Vom Endpunkt gehen Bedrohungen aus, das weiß jeder Netzwerkadministrator. Aber was tun, wenn Daten verdächtig erscheinen? Watchguard hat als Antwort seinen Cloud-basierten Sicherheitsdienst TDR (Threat Detection and Response) erweitert: Mit Version 5.1 von TDR können IT-Verantwortliche verdächtige Daten direkt am Endpunkt über die Cloud-Sandbox auf Herz und Nieren prüfen. Dieses Vorgehen ist auch gewährleistet, wenn sich der jeweilige Endpunkt außerhalb des eigentlichen Unternehmensnetzwerks befindet. Watchguard erhöht zusätzlich die Sicherheit durch die Integration von Software-Agenten als Host-Sensoren.

 

„Seit der Einführung von TDR koppeln wir UTM-Netzwerksicherheitsservices mit der Endpunkt-Erkennung und entsprechenden Handlungsoptionen“, erklärt Watchguard-Manager Andrew Young. „Jetzt gehen wir noch einen Schritt weiter, indem wir die Sandboxing-Technologie von APT Blocker für externe Endgeräte nutzen.
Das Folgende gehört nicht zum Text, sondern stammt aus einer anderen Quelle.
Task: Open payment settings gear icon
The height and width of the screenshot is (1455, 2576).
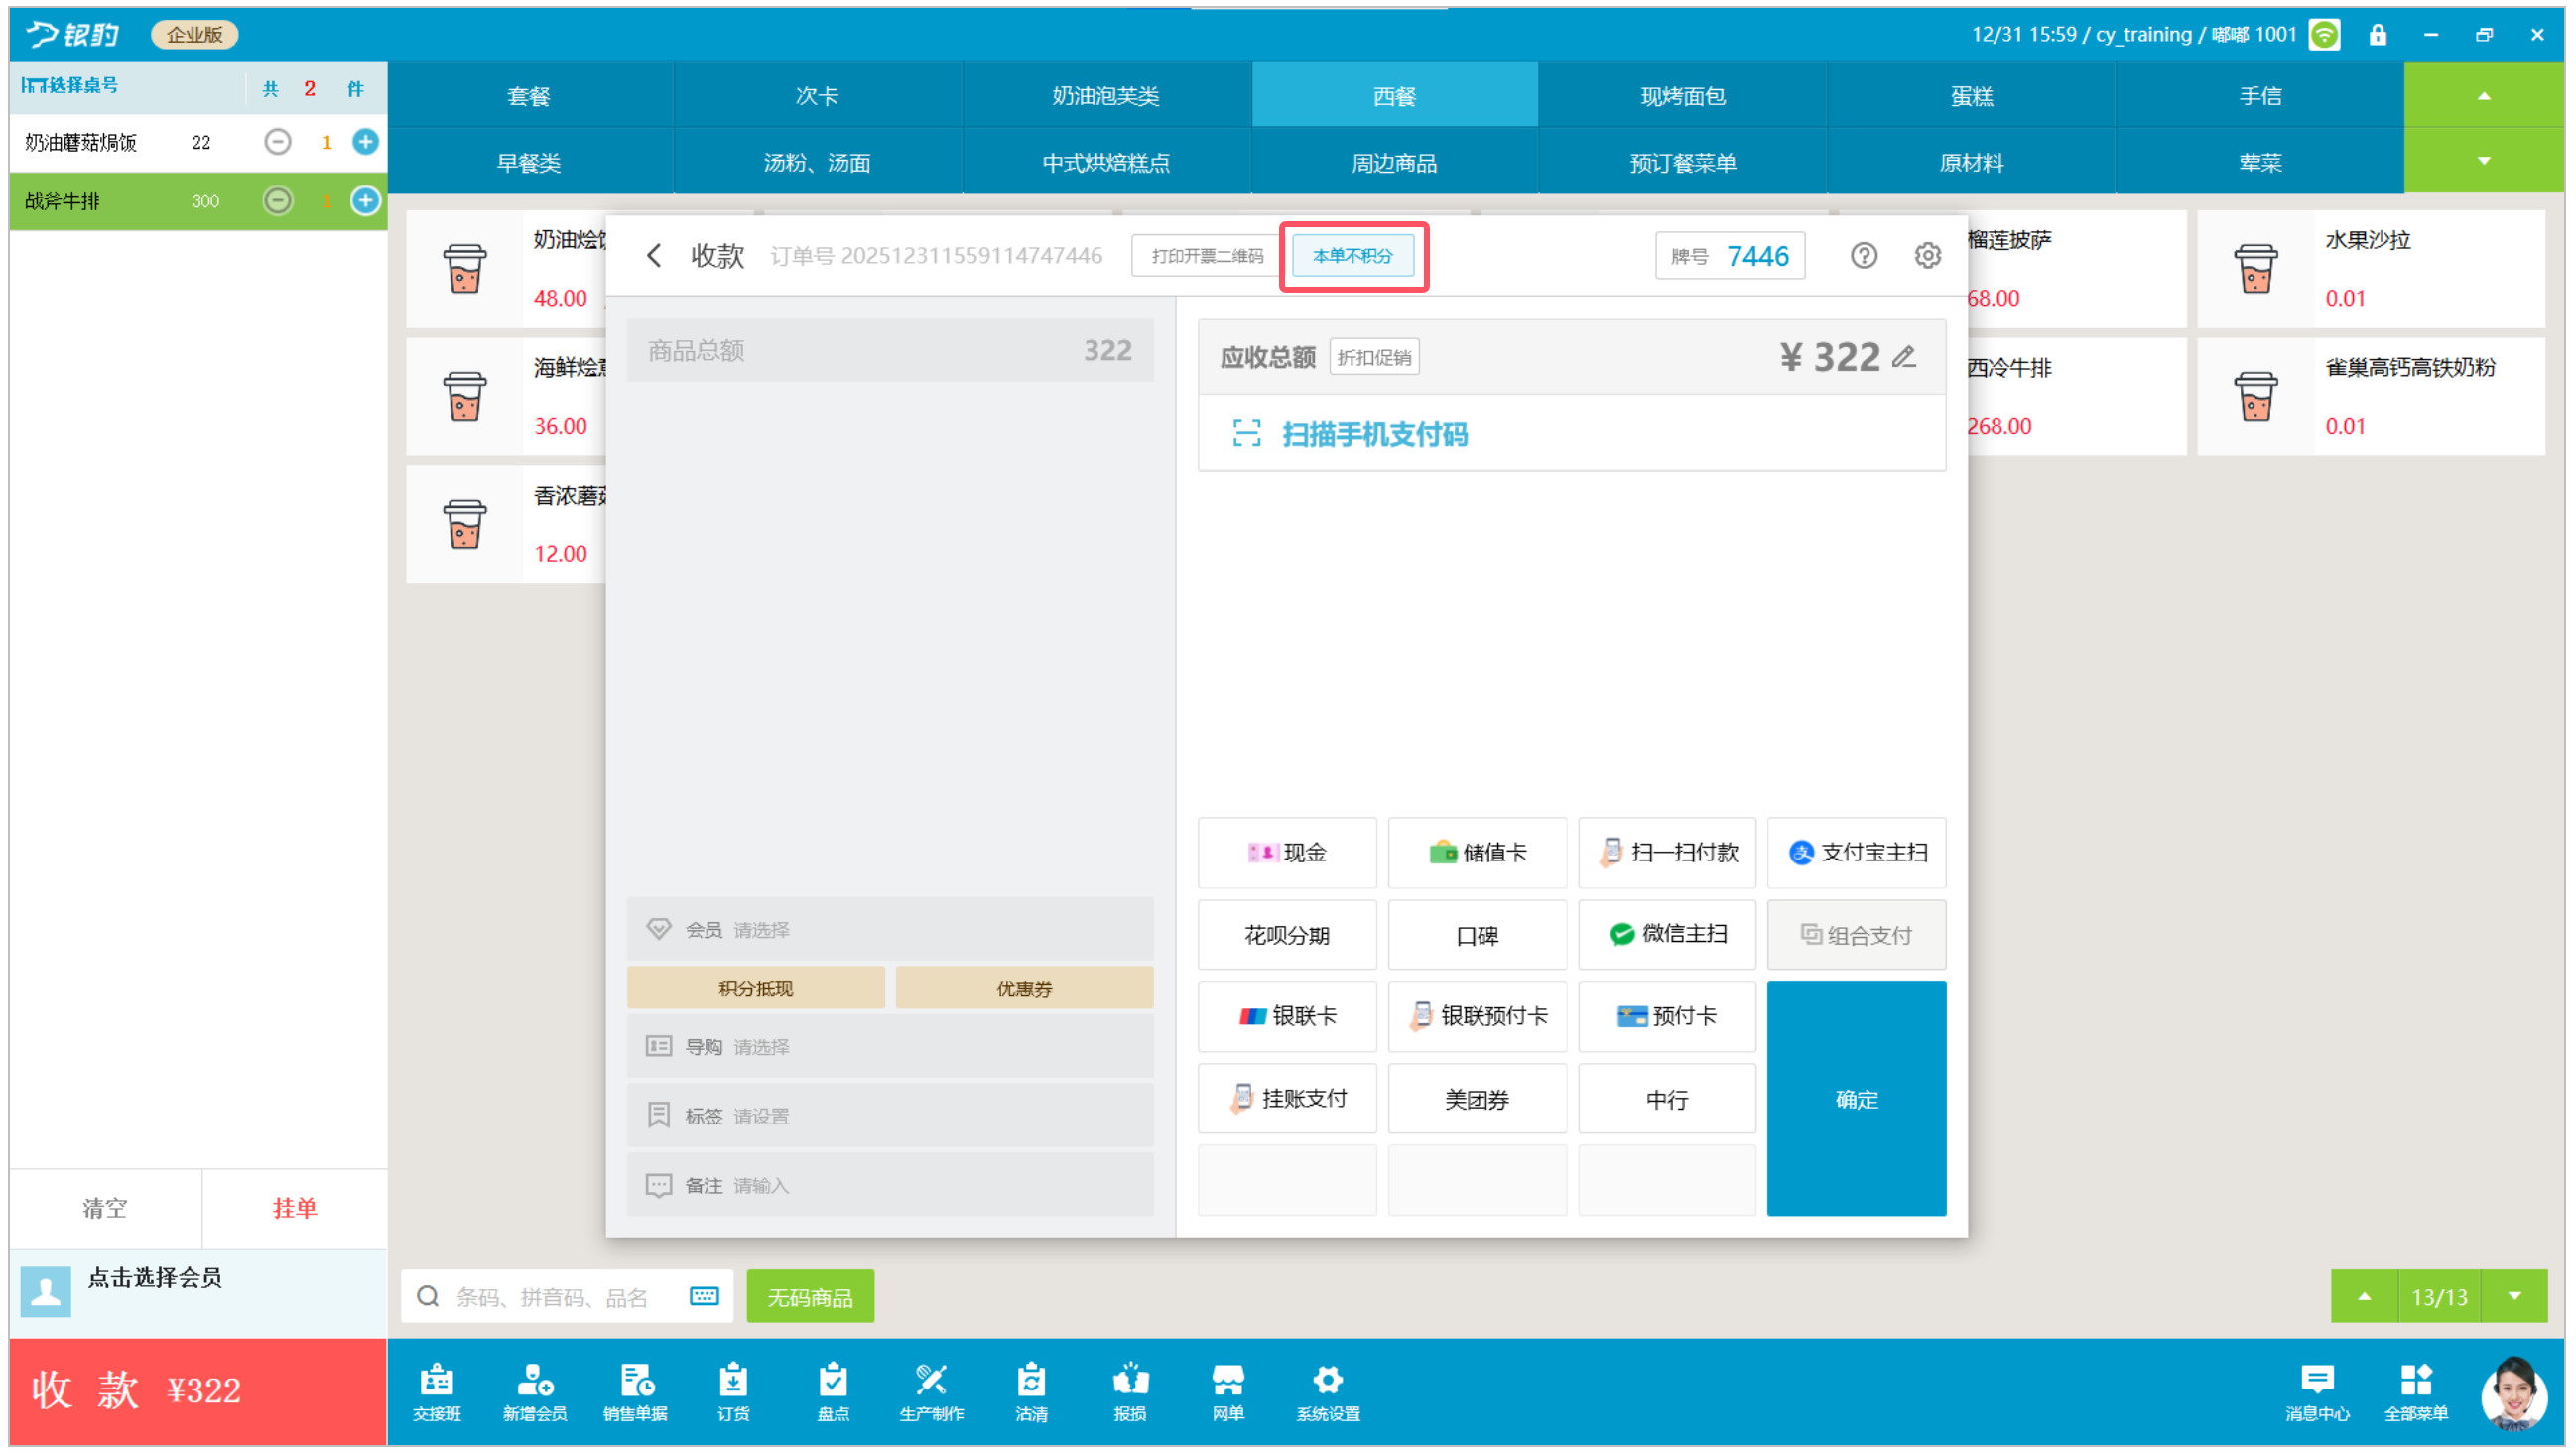Action: pos(1927,256)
Anwender können nun auch potenziell gefährliche Daten, die vom Endpunkt ausgehen, hinsichtlich Verhaltensauffälligkeiten genau und automatisiert unter die Lupe nehmen und gemäß dieser Analyse passgenau reagieren“.
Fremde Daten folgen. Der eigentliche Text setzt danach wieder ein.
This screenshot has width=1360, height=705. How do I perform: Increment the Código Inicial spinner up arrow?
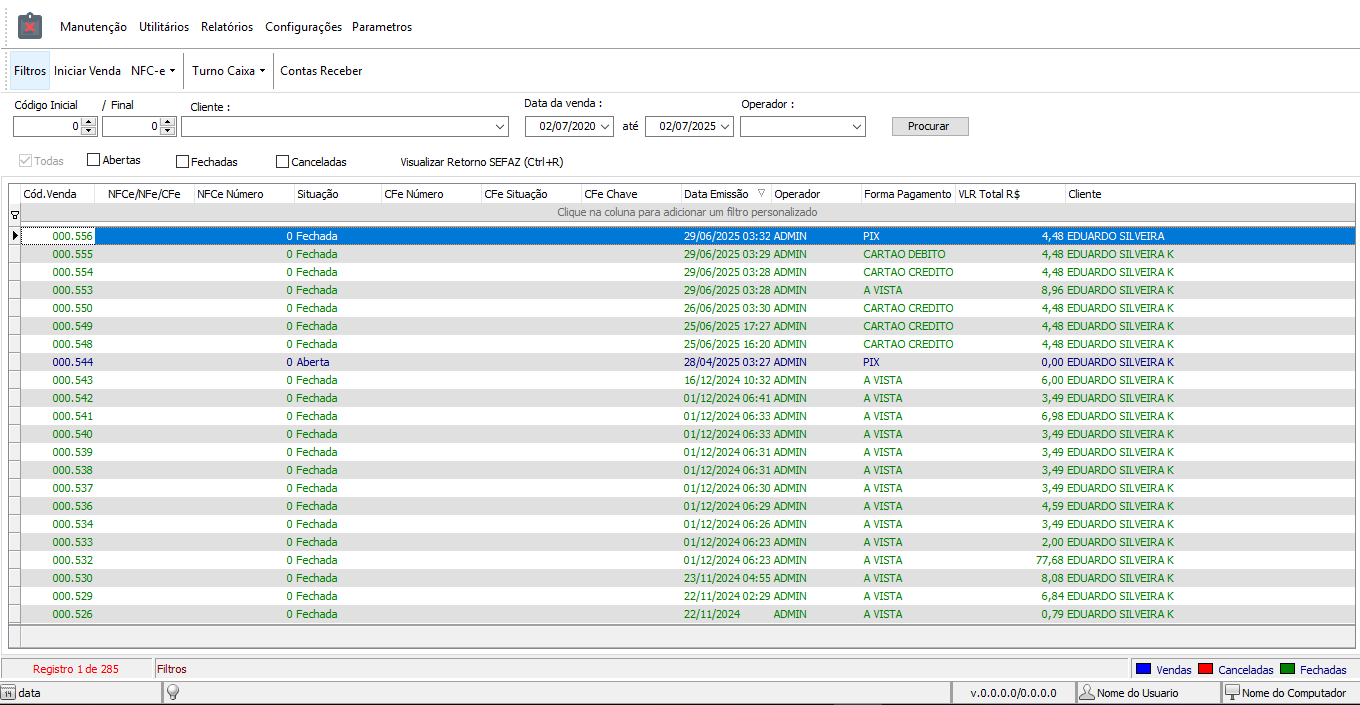click(88, 122)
TDR umfasst fünf Kernkomponenten, die IT-Sicherheitsverantwortliche in die Lage versetzen, schwer fassbare Gefahren aufzudecken und abzuwehren – sowohl innerhalb des Netzes als auch am Endpunkt:

  • Threatsync: Das Cloud-basierte Korrelationswerkzeug sammelt die Echtzeit-Ereignisdaten der Firebox-Appliances und Host Sensoren und führt diese mit Threat-Intelligence-Feeds zusammen. Durch die Analyse ergibt sich ein ausführlicher Bedrohungsindex, anhand dessen entweder per Mausklick oder entsprechend vordefinierter Policies Gegenmaßnahmen (automatisiert) eingeleitet werden können.
  • UTM Network Security: Neben den Firebox-Modellen der Serien M und T sowie der FireboxV und den Cloud-Appliances von Watchguard steuern auch die eingesetzten UTM-Services spezifische Sicherheitsinformationen aus dem Netzwerk für die Threatsync-Korrelation bei.
  • Host-Sensoren: Die schlanken Software-Agenten werden auf das Endgerät geladen und liefern zusätzliche sicherheitsrelevante Einblicke hinsichtlich individueller Endgeräte jenseits des Netzwerks. Gleichzeitig senden die Sensoren Informationen zu potenziell gefährlichen Aktivitäten am Endpunkt an Threatsync und APT Blocker, die die jeweiligen Bedrohungen analysieren, bewerten und adressieren.
  • APT Blocker: Stellt eine moderne Sandbox bereit, die reale Netzwerkumgebungen nachahmt und daher die gefahrlose Ausführung und gleichzeitige Analyse verdächtiger Datenpakete aus dem Netzwerk und vom Endpunkt ermöglicht. Basierend auf der Rückmeldung von APT Blocker wird der Threatsync-Bedrohungsindex zeitnah aktualisiert, um umgehend spezifische Gegenmaßnahmen zur Eliminierung der Gefahr anzustoßen.
  • HRP-Modul (Host Ransomware Prevention): Das Modul übernimmt als Software-Agent innerhalb der Endpunkt-Host-Sensoren die Verhaltensanalyse zur Identifizierung Ransomware-spezifischer Eigenschaften. Eine mit Ransomware-Angriffen einhergehende Vorverschlüsselung wird automatisch unterbunden. Informationen zu neu entdeckten Eigenschaften und Verhaltensweisen werden umgehend in die weitere Betrachtung einbezogen, so dass TDR auch neuen Entwicklungen gegenüber die Oberhand behält.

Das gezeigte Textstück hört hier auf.